Targeted disruption of the Hmox1 gene. (a) Hmox1 genomic locus and targeting vector. A 3.7-kb region including exons 3, 4, and a portion of 5 (e3–e5) was replaced with a pgk-neo cassette. The 5′ and 3′ probes used for screening ES cell clones and genotyping mice are shown. The 5′ probe hybridizes to an 11-kb KpnI fragment of the native Hmox1 gene and a 6.5-kb fragment from the disrupted gene. D, HindIII site; K, KpnI; X, XhoI; Xb, XbaI. (b) Southern blot analysis of KpnI-digested tail DNA from ES cell-derived mice. The blot was hybridized with the 5′ Hmox1 probe. Genotypes of one Hmox1 homozygous mutant mouse (−/−), two wild-type mice (+/+), and two heterozygous mice (+/−) are indicated. (c) Northern blot analysis of total splenic RNA from a wild-type mouse (+/+), a heterozygous mouse (+/−), and a homozygous mutant mouse (−/−). The blot was hybridized with a rat Hmox1 cDNA probe (13), which recognizes a major mRNA band of approximately 1.5 kb. The Hmox1 probe recognized an aberrantly sized mRNA from Hmox1−/− mice that was barely detectable even in an overloaded lane.
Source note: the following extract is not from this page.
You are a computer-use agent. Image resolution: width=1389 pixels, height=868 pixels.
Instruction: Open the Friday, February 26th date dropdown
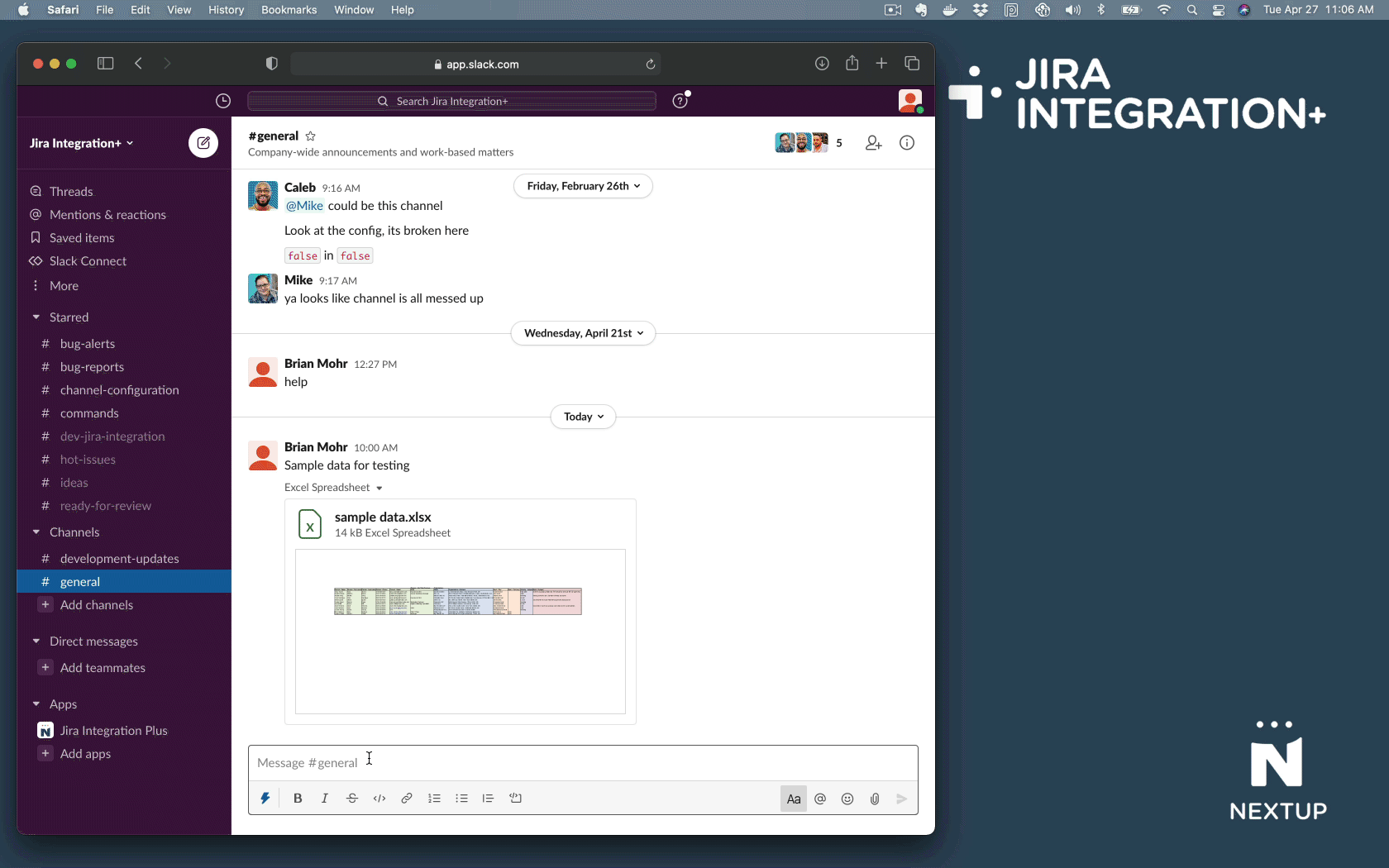pos(582,186)
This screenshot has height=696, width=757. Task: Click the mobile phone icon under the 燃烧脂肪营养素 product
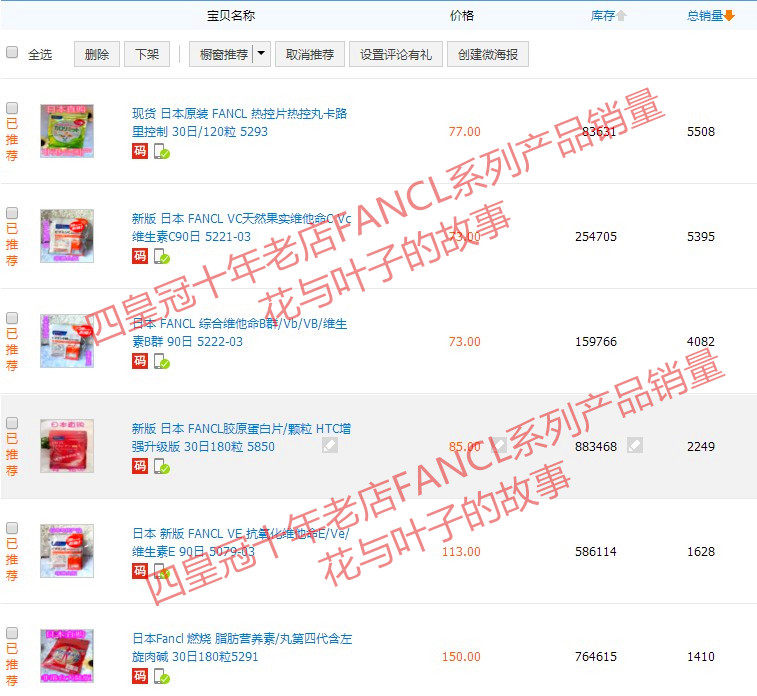click(x=162, y=676)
Partial Prenatal Lethality Among Hmox1-Deficient Mice.

Matings between heterozygous mice did not yield the expected Mendelian ratio. As genotyped at weaning age, the first several litters included 69 wild-type, 143 heterozygous, and 11 homozygous Hmox1 mutant animals (hereafter referred to as Hmox1+/+, Hmox1+/−, and Hmox1−/− mice, respectively; Fig. 1b). Fig. 1c indicates the extreme effects of the targeted mutation on Hmox1 mRNA expression in Hmox1−/− animals. The low Hmox1−/− survival percentage (20% of expected Hmox1−/− mice) was maintained in matings between Hmox1−/− and Hmox1+/− mice, which yielded 216 Hmox1+/− and 26 Hmox1−/− animals; Hmox1−/− mating pairs did not yield viable litters. We were able to increase the percentage of surviving Hmox1−/− embryos to 48% of those expected, by using in vitro fertilization techniques with gametes from Hmox1−/− and Hmox1+/− animals, which produced 369 Hmox1+/− and 118 Hmox1−/− mice. This report focuses on analysis of adult Hmox1−/− mice generated from these in vitro fertilizations, while the basis of the prenatal lethality will be described in detail elsewhere (K.D.P., unpublished work).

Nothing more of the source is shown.